[Task statement]
Reproduce in full and without alteration the news article below about the pilot Doris Lockness.

[Reading passage]
[Start of section]
News from March 9, 2011
High flying pilot keeps her feet on the ground
Perhaps you’ve seen Doris Lockness driving her 1999 S-type Jaguar to the grocery store or maybe you’ve met her at the Senior Citizen Center in El Dorado Hills.
If you’re an aviation enthusiast, you may know that Doris used to be a WASP (Women Air Force Service Pilots) in WWII delivering military aircraft from the factories to military bases nationwide, and a flight instructor.
At 101, Lockness lives independently, cooks her own food and does most of her housework.
Last year, on Feb. 2, a number of birthday parties were thrown for her. One of her parties was with her friend, Julie Cark who took her up in her T-28 plane.
The Blackhawk Helicopter Pilots at Mather Field gave her a tour through the chopper.
There she was awarded the California National Guard Honorable Order of St. Michael and also a wall plaque from G.E. Aviation for years of safety in aviation.
She also received the WASP Gold Medal from Wilma L. Vaught, President of the Women’s Memorial in Washington, DC. She is pictured here with these medals.
[End of section]
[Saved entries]
[Start of section]
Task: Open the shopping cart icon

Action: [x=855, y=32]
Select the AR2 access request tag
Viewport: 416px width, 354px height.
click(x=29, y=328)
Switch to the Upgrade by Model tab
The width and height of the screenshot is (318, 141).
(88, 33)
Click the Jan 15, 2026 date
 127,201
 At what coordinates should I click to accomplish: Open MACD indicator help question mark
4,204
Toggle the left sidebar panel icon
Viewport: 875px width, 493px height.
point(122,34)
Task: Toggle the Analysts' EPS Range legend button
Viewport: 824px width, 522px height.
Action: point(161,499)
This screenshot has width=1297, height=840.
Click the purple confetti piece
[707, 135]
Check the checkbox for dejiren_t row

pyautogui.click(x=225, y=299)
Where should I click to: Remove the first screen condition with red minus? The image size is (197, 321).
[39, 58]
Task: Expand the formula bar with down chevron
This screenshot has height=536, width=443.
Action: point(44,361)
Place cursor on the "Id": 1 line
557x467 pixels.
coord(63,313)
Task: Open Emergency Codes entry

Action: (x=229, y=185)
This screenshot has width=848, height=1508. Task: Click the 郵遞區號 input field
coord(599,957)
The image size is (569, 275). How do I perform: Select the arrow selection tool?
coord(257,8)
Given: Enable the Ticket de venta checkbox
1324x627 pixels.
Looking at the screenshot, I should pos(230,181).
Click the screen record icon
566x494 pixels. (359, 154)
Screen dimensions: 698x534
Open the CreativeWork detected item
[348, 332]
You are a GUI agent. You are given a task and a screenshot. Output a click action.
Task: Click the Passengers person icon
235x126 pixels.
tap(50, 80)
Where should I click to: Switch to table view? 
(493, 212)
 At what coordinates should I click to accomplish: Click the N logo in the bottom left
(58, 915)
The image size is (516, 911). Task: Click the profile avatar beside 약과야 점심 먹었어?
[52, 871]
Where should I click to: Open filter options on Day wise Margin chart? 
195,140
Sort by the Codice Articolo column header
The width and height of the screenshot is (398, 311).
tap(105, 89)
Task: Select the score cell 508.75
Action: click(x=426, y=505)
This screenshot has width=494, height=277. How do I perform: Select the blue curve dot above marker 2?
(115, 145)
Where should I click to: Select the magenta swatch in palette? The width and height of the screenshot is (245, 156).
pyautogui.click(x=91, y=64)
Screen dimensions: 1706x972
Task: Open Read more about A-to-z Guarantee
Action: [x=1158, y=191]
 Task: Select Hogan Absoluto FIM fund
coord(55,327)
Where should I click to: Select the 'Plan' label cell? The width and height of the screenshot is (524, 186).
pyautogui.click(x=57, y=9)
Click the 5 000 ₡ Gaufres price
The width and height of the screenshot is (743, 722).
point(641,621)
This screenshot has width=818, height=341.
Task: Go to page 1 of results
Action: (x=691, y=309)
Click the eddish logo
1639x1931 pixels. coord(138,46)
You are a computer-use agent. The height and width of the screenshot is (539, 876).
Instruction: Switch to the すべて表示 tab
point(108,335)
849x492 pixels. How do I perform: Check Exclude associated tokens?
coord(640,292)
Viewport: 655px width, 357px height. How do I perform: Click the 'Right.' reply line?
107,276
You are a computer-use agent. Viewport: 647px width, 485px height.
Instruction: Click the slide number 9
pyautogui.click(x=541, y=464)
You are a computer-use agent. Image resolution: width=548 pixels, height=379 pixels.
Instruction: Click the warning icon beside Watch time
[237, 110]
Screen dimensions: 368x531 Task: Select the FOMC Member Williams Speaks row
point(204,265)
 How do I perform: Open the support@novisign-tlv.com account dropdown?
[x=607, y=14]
[End of section]
[Result below]
News from March 9, 2011
High flying pilot keeps her feet on the ground
Perhaps you’ve seen Doris Lockness driving her 1999 S-type Jaguar to the grocery store or maybe you’ve met her at the Senior Citizen Center in El Dorado Hills.
If you’re an aviation enthusiast, you may know that Doris used to be a WASP (Women Air Force Service Pilots) in WWII delivering military aircraft from the factories to military bases nationwide, and a flight instructor.
At 101, Lockness lives independently, cooks her own food and does most of her housework.
Last year, on Feb. 2, a number of birthday parties were thrown for her. One of her parties was with her friend, Julie Cark who took her up in her T-28 plane.
The Blackhawk Helicopter Pilots at Mather Field gave her a tour through the chopper.
There she was awarded the California National Guard Honorable Order of St. Michael and also a wall plaque from G.E. Aviation for years of safety in aviation.
She also received the WASP Gold Medal from Wilma L. Vaught, President of the Women’s Memorial in Washington, DC. She is pictured here with these medals.